Vascularite rétinienne hémorragique occlusive (HORV)

1. Qu’est-ce que la vascularite rétinienne occlusive hémorragique (HORV) ?

Section intitulée « 1. Qu’est-ce que la vascularite rétinienne occlusive hémorragique (HORV) ? »

La vascularite rétinienne occlusive hémorragique (Hemorrhagic Occlusive Retinal Vasculitis ; HORV) est une vascularite rétinienne spécifique survenant après l’administration intravitréenne de vancomycine lors d’une chirurgie de la cataracte. Elle a été officiellement rapportée et nommée par Witkin et al. en 2015.

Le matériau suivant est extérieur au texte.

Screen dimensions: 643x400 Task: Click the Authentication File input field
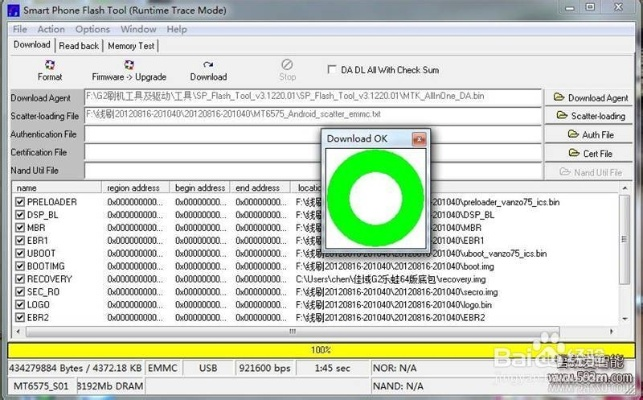[200, 134]
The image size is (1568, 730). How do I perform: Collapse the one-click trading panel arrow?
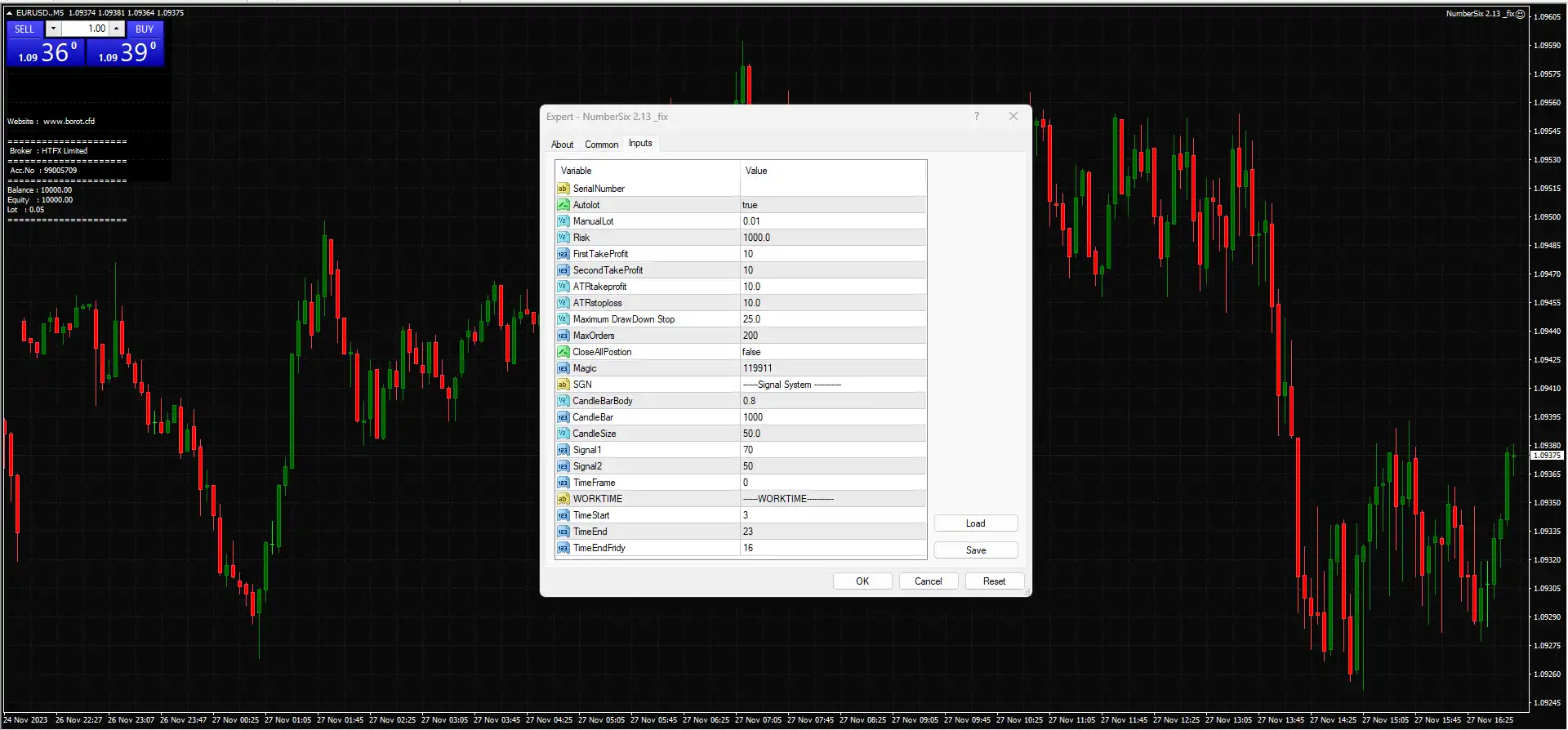coord(9,13)
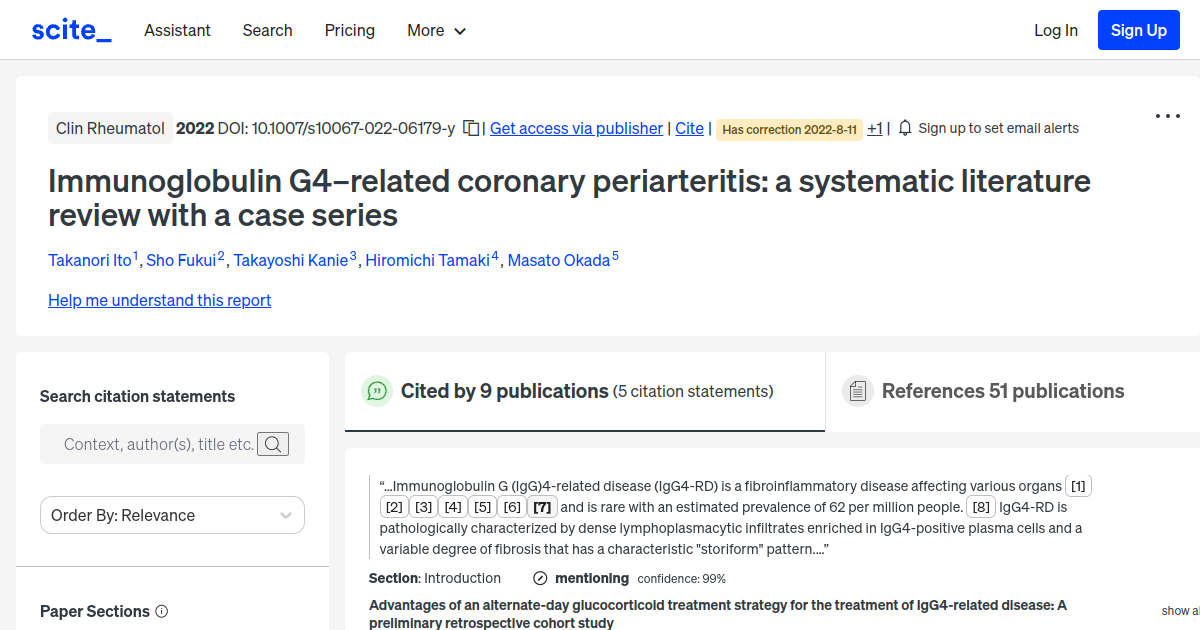Switch to the References 51 publications tab

[x=1002, y=391]
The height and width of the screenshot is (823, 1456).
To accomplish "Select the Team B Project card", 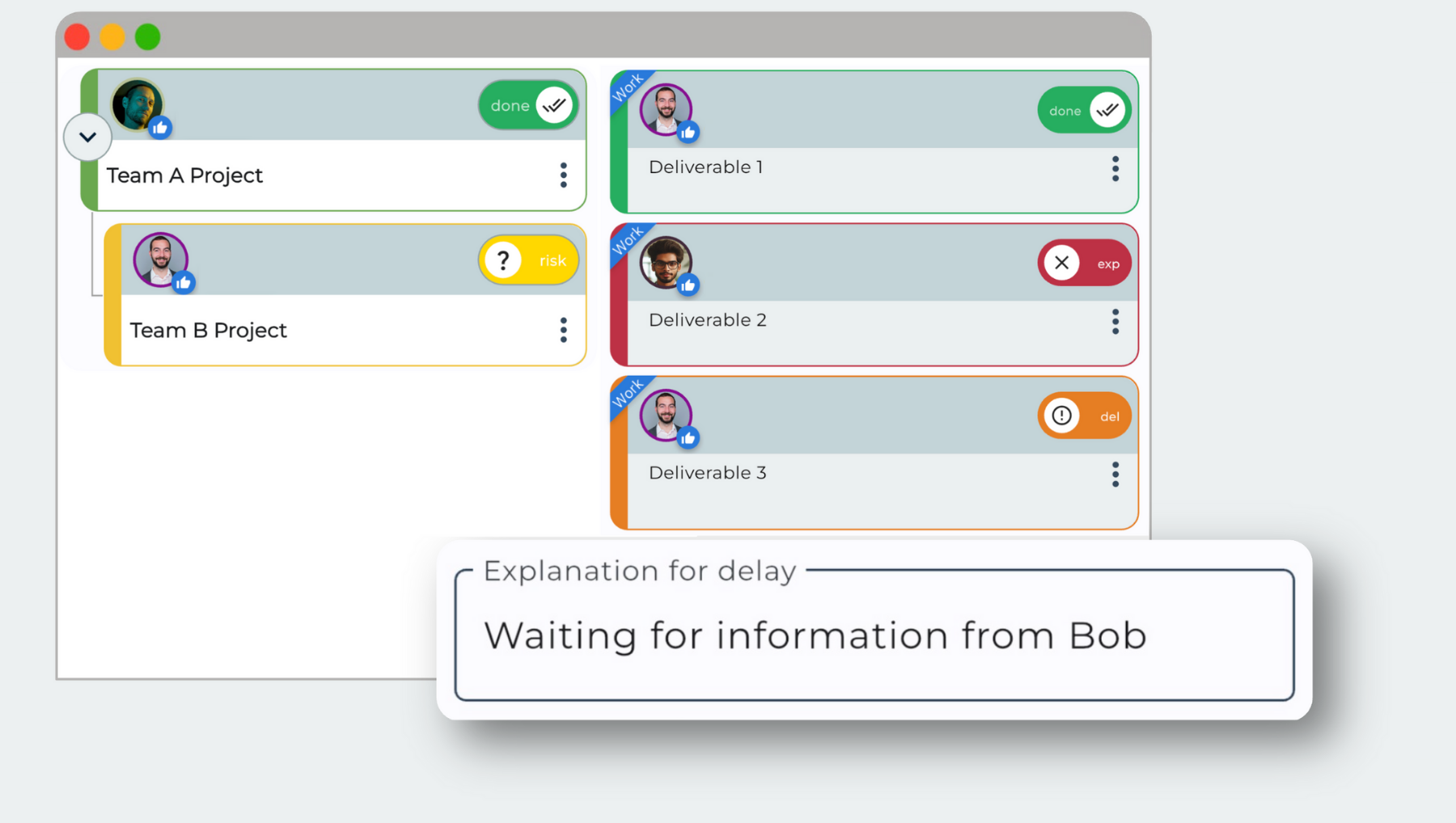I will coord(324,330).
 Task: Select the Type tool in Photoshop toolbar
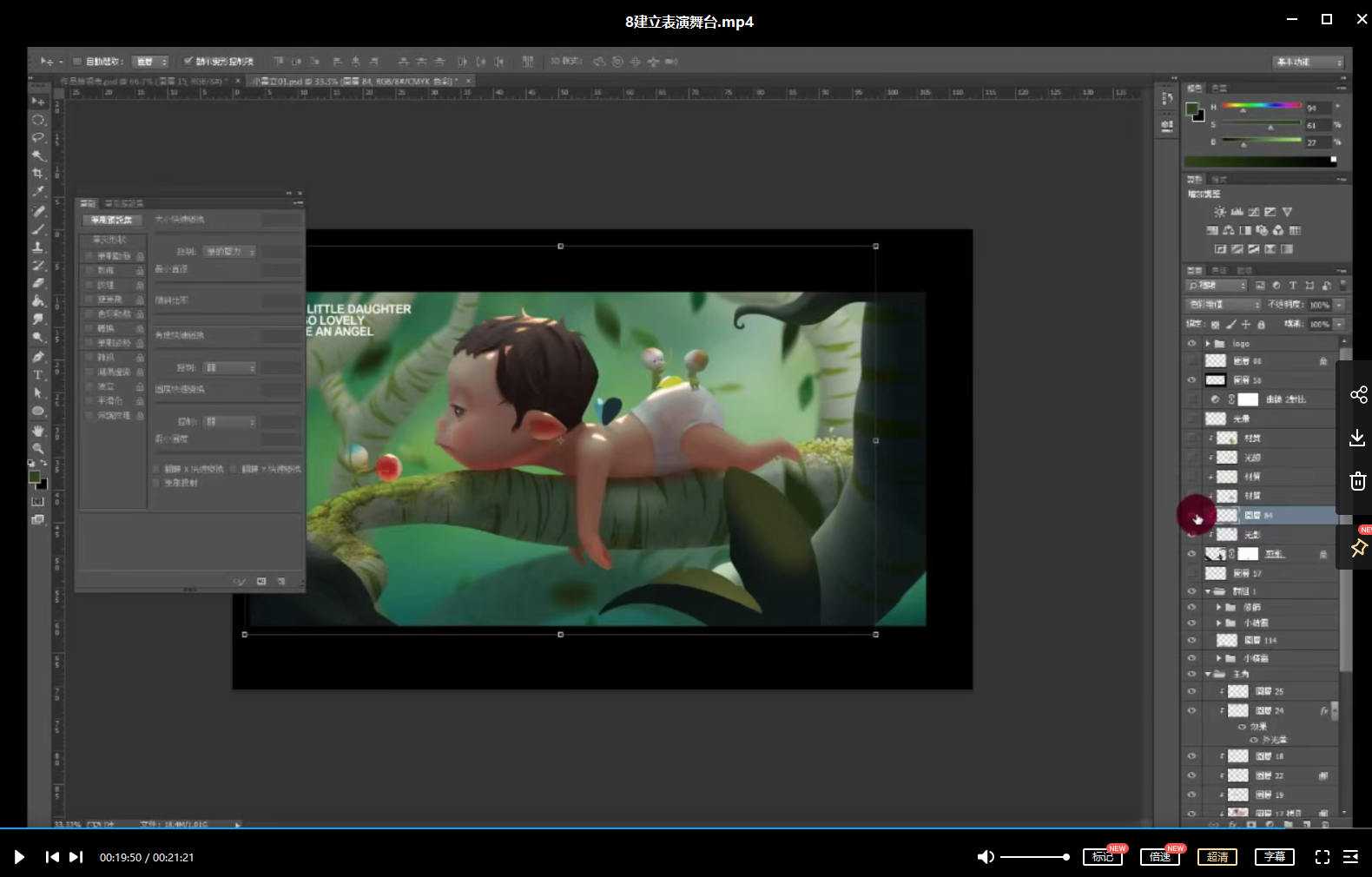38,375
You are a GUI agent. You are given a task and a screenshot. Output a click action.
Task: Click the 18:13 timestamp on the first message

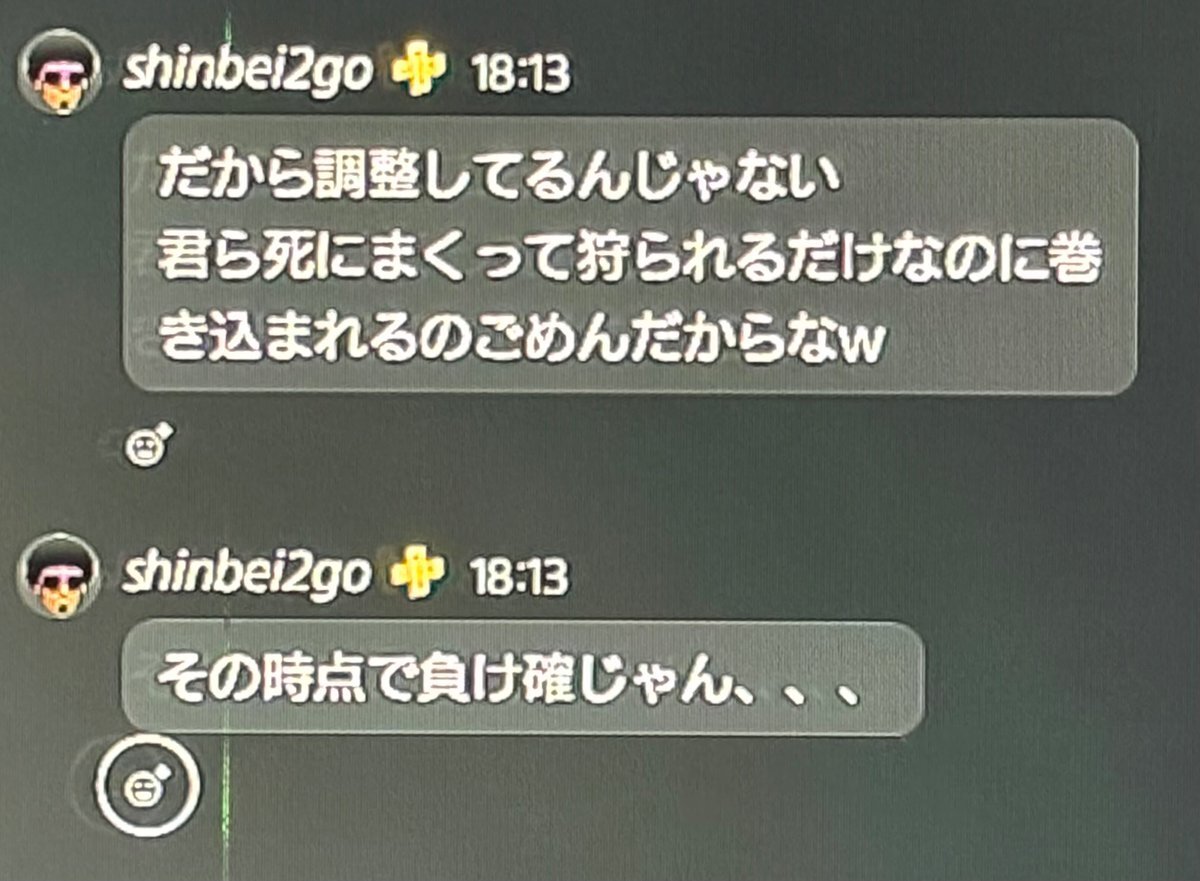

La vascularite rétinienne est une maladie inflammatoire menaçant la fonction visuelle, où l’inflammation périvasculaire entraîne une occlusion vasculaire. 1) L’HORV se distingue parmi elles comme une forme ayant un déclencheur clair : la vancomycine intravitréenne.

Les principales caractéristiques épidémiologiques de l’HORV sont les suivantes.

  • Délai d’apparition : de 1 à 21 jours après la chirurgie, en moyenne 8 jours. Le premier jour postopératoire, le fond d’œil est normal.
  • Taille de la série : une grande série de 23 patients (36 yeux) a été rapportée par Witkin et al. 3)
  • Risque en cas de chirurgie bilatérale : lorsque la vancomycine est utilisée séquentiellement dans les deux yeux, le deuxième œil a tendance à être plus sévèrement atteint.
  • Voie d’administration de la vancomycine : bolus intracamérulaire (33/36 yeux) le plus fréquent. Également rapportée par injection intravitréenne (1/36) et ajout au liquide de perfusion (2/36). 3)
Q Quelle est la probabilité de développer une HORV après une chirurgie de la cataracte ?
A

L’HORV est une complication extrêmement rare, rapportée uniquement dans les cas où la vancomycine intravitréenne a été utilisée. Elle ne survient pas si la vancomycine n’est pas utilisée. Actuellement, l’utilisation quotidienne de vancomycine pour la prophylaxie de l’endophtalmie est « fortement déconseillée ». 2)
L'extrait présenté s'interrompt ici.